MATERIAL PROVIDED -

┌──

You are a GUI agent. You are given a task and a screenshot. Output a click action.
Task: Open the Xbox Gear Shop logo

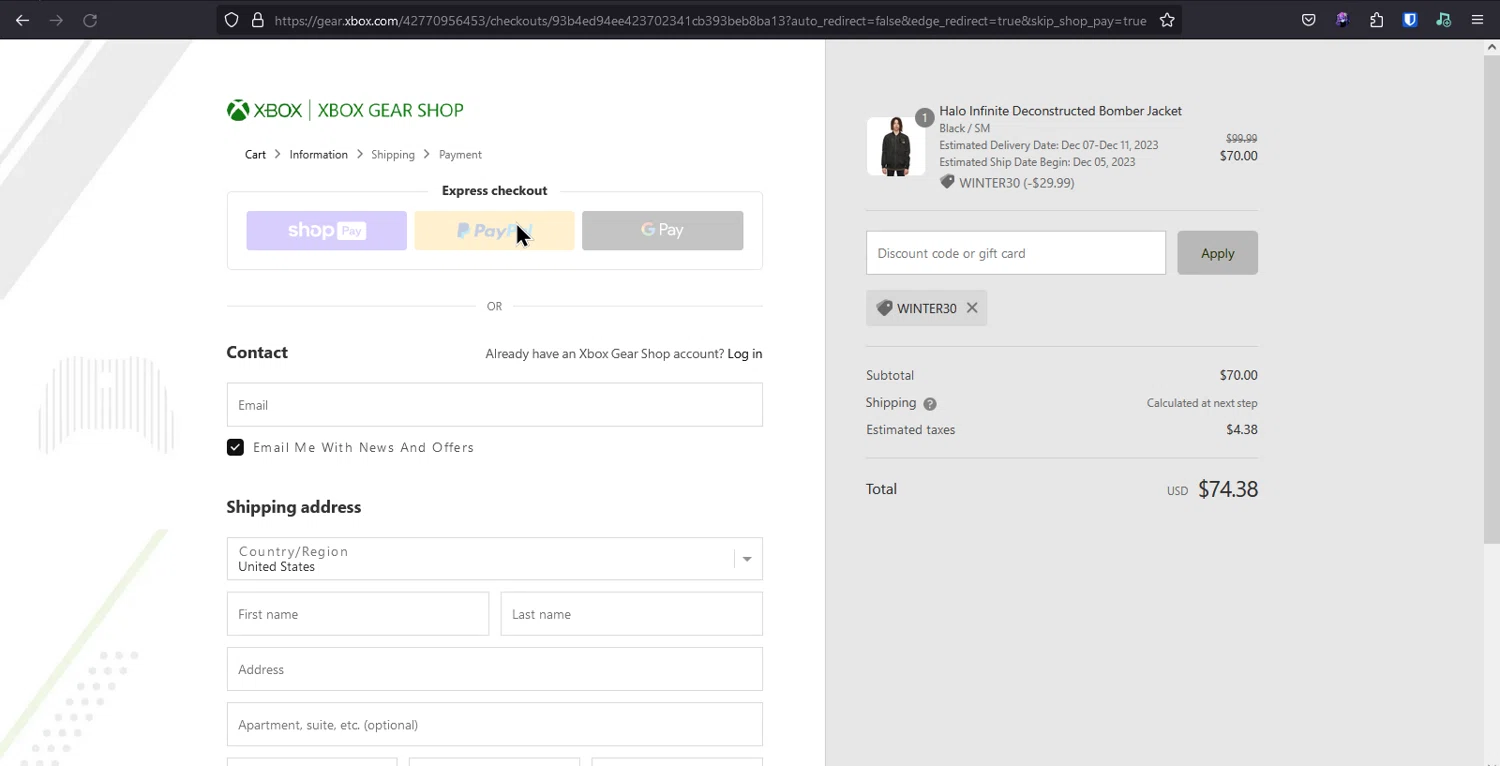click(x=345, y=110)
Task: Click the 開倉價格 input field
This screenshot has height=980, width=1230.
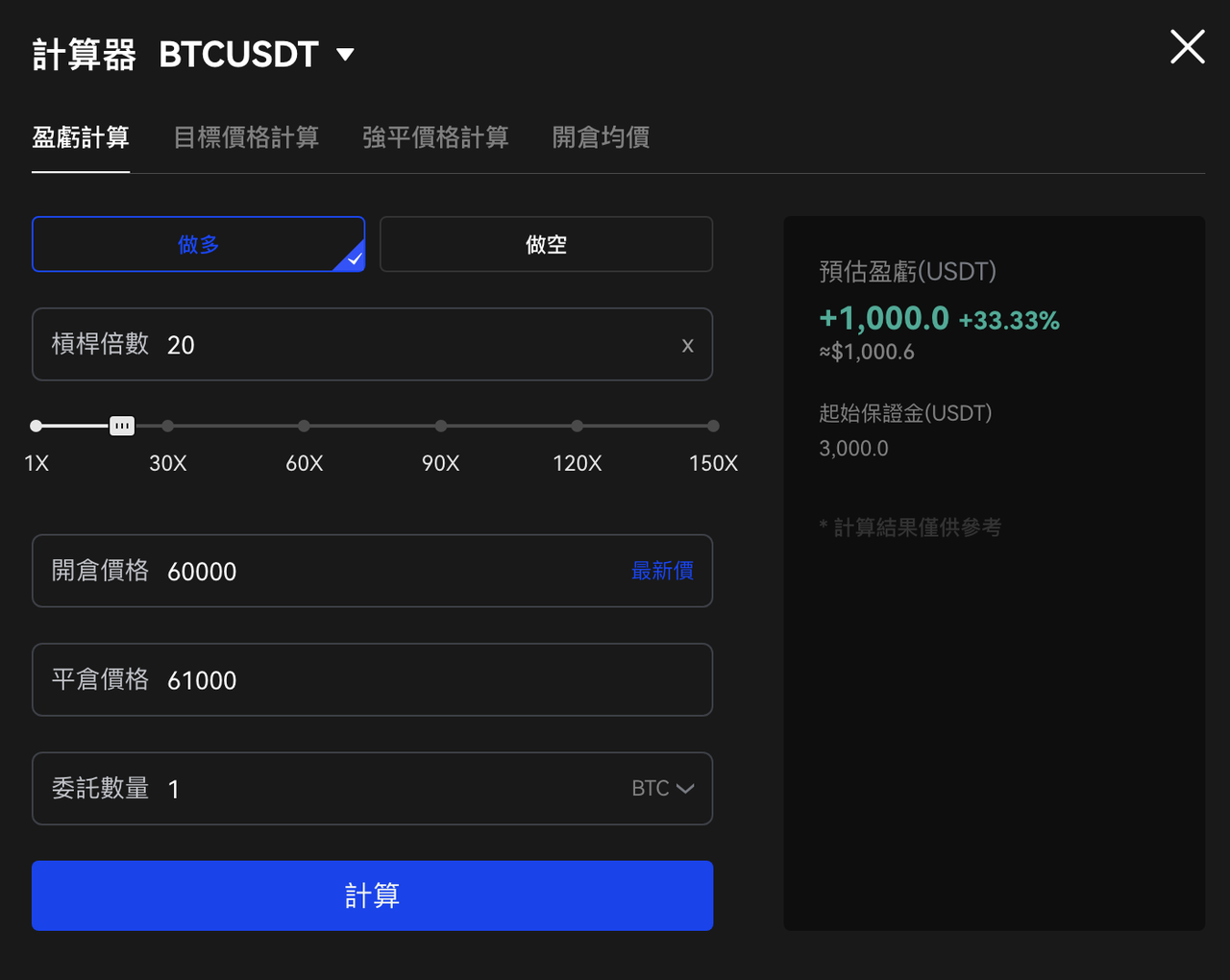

└──

TASK - Every line of the records above should be reproduced exactly, with no pictures included.

OUTPUT OF THE EXERCISE -
You are a GUI agent. You are given a task and a screenshot. Output a click action.
Task: Open the Xbox Gear Shop logo

click(x=345, y=110)
Task: Click the 開倉價格 input field
This screenshot has height=980, width=1230.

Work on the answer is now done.